| WHAT NEEDS TO BE DONE |
Take every line from the listing below that includes "resolution" and copy it.
Start of Block
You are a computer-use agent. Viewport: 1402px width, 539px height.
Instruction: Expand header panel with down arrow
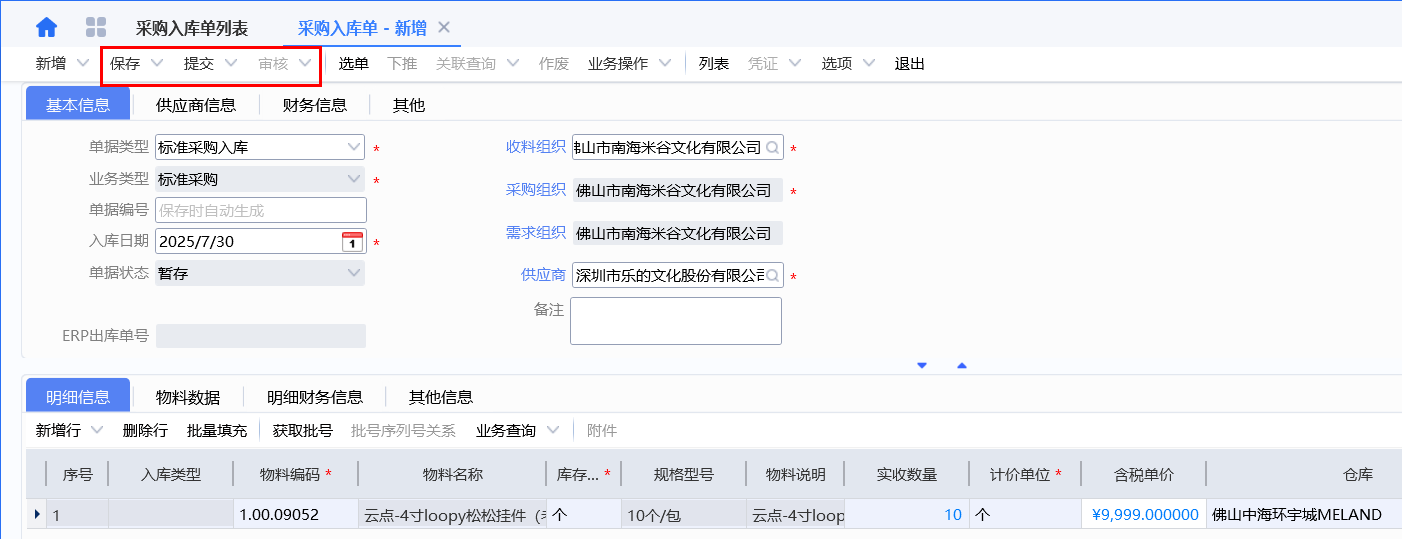tap(922, 366)
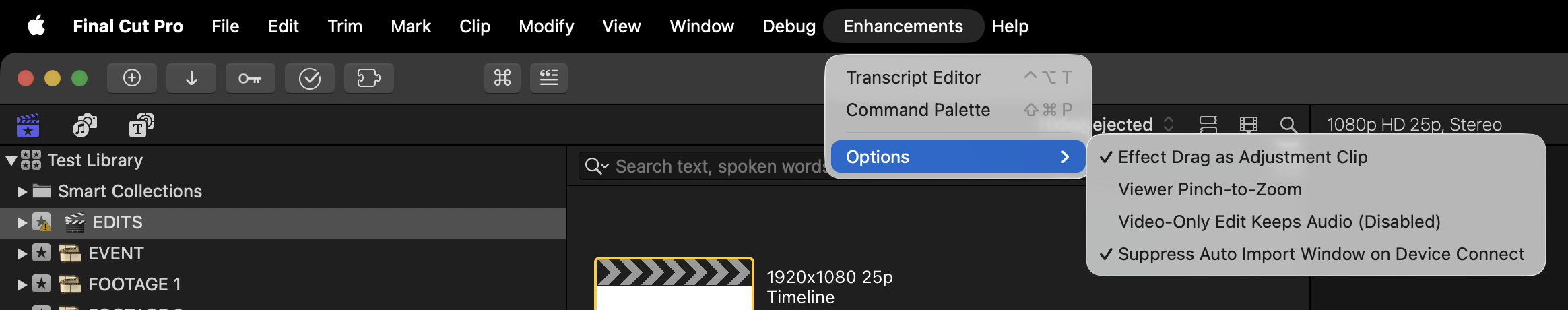Toggle Suppress Auto Import Window on Device Connect
The width and height of the screenshot is (1568, 310).
coord(1320,254)
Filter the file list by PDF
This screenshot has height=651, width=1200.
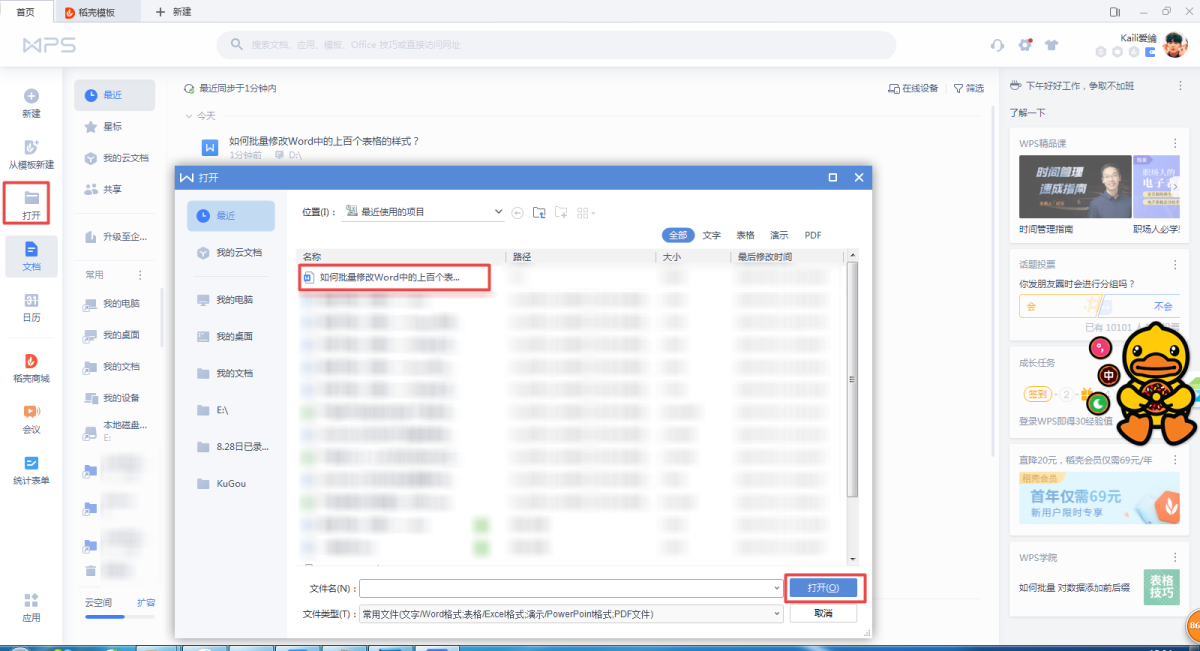point(813,235)
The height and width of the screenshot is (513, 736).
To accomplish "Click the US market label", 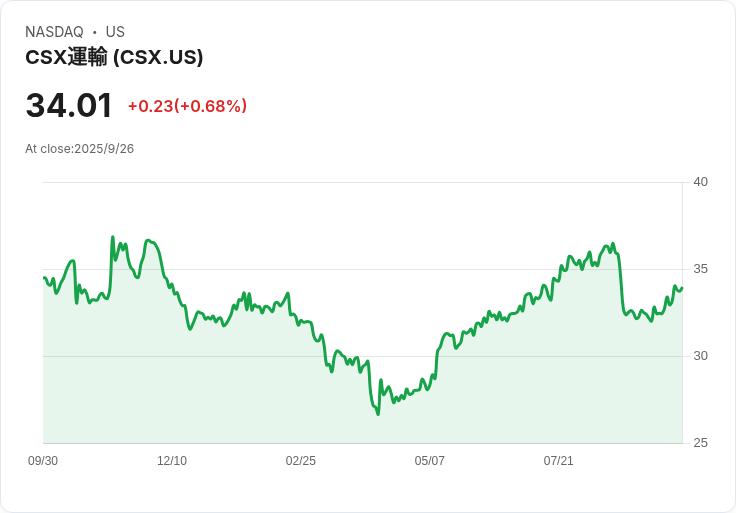I will point(115,32).
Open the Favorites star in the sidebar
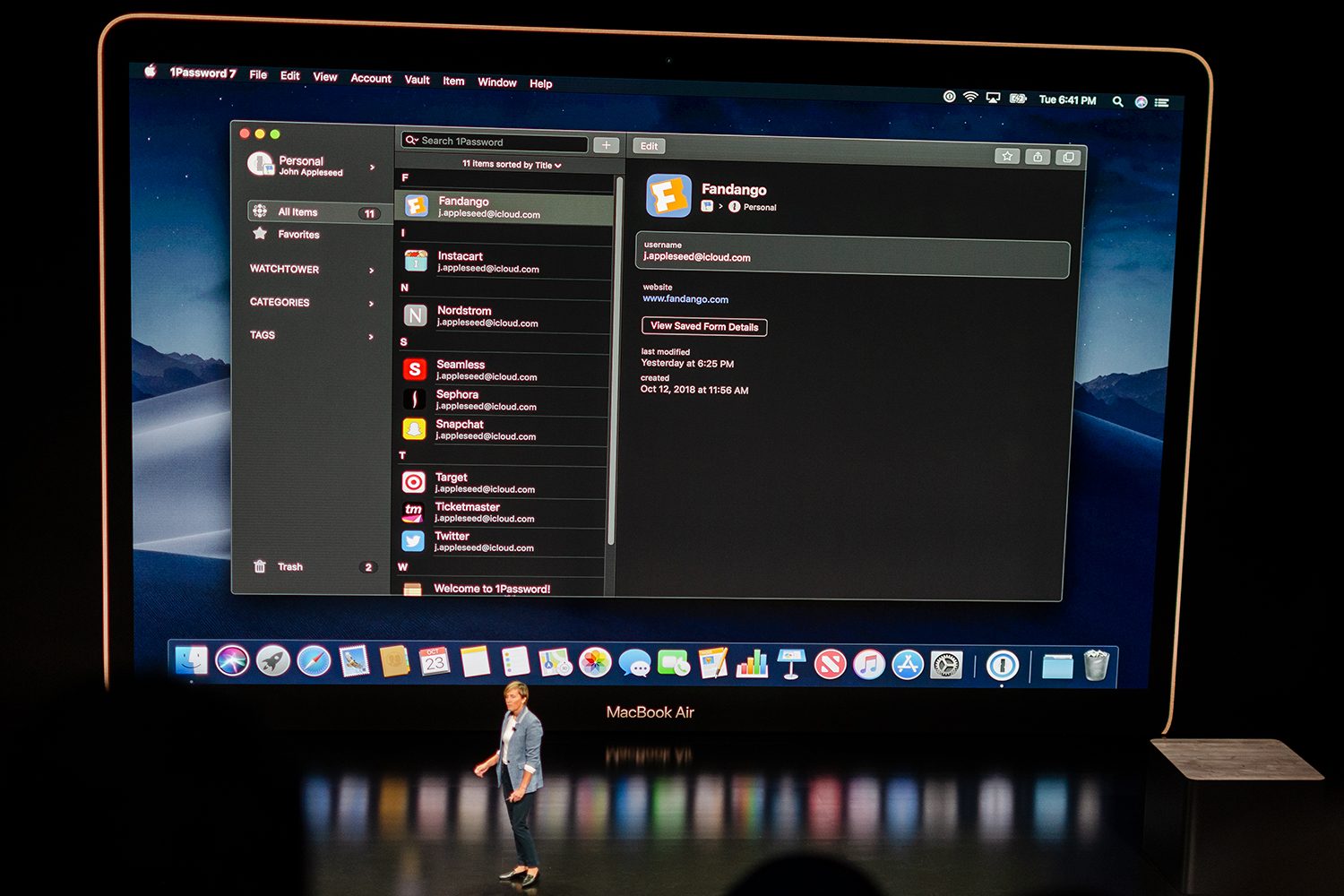The width and height of the screenshot is (1344, 896). [x=260, y=233]
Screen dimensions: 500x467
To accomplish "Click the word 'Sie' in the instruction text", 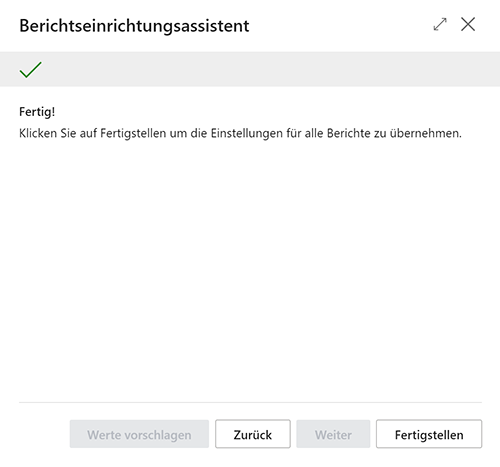I will [68, 133].
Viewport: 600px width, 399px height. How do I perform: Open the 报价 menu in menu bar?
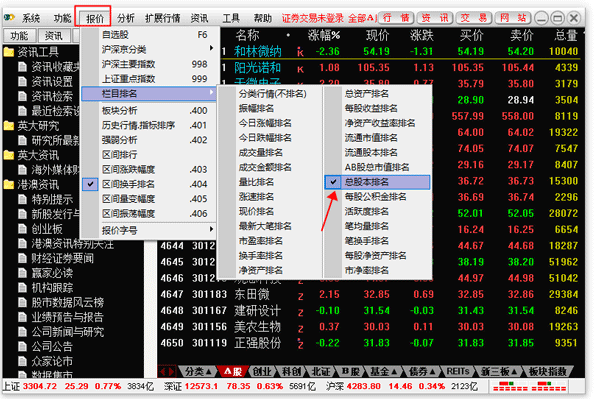click(x=95, y=18)
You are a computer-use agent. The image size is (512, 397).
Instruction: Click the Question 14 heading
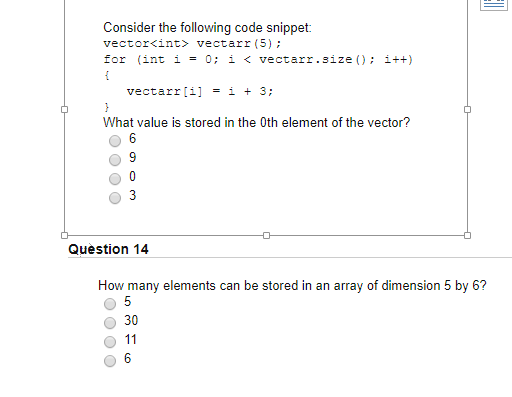(108, 249)
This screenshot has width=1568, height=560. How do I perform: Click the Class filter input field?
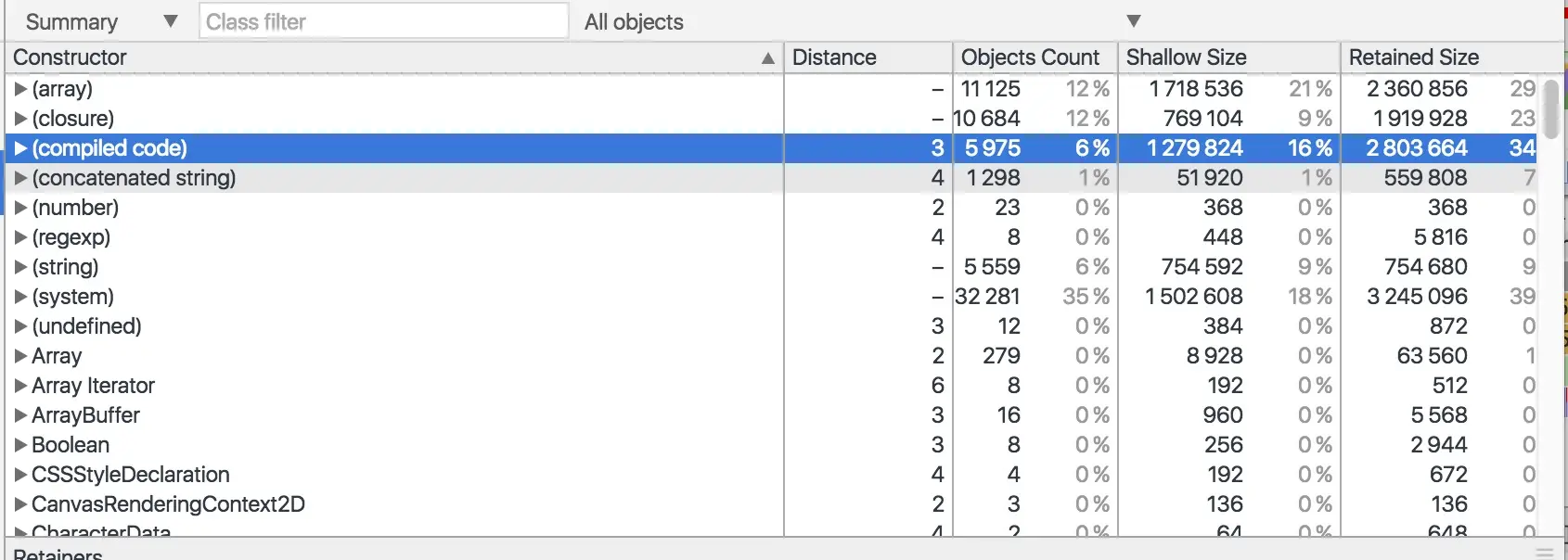point(383,21)
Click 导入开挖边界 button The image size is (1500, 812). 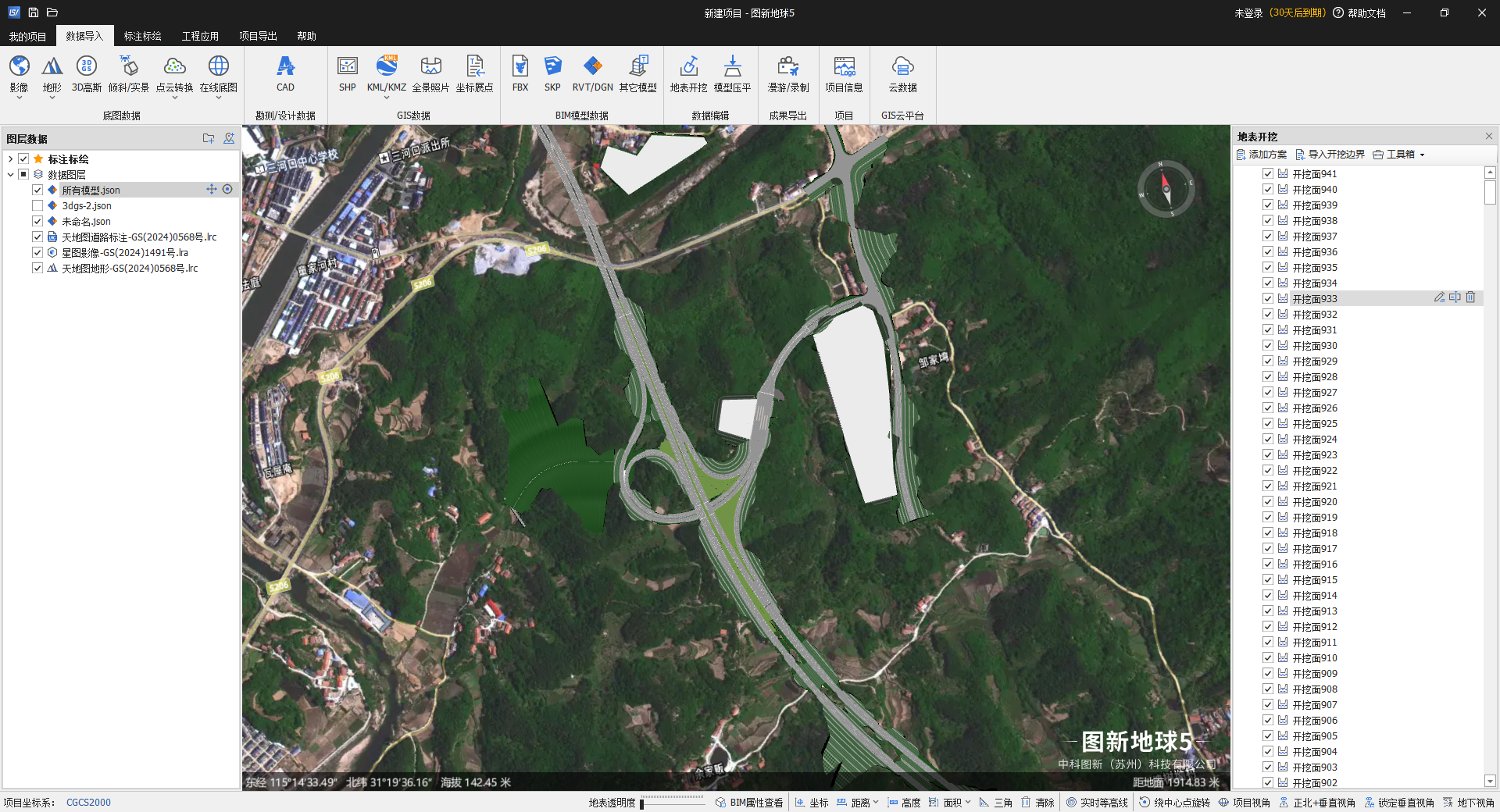coord(1330,155)
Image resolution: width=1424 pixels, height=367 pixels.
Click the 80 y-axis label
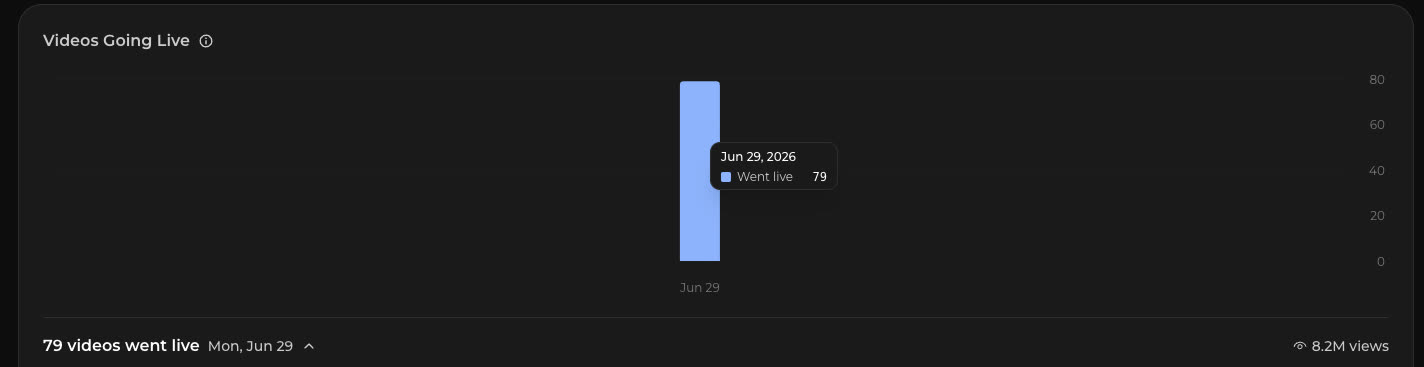(x=1377, y=80)
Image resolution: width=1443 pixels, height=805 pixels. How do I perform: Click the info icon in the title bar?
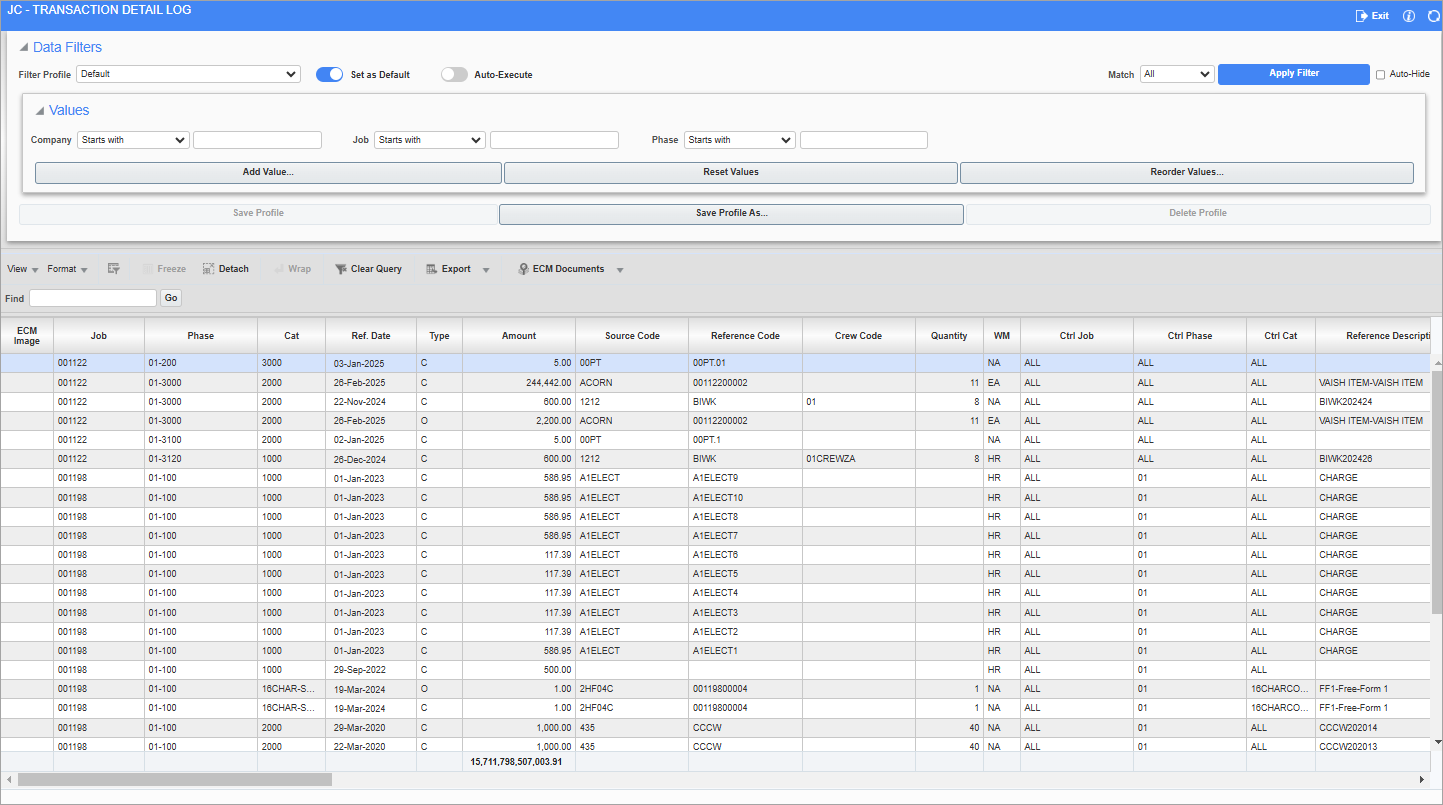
End of Block
| RESPONSE TO THE EXERCISE |
Image resolution: width=1424 pixels, height=367 pixels.
Image resolution: width=1443 pixels, height=805 pixels. How do I perform: Click the info icon in the title bar?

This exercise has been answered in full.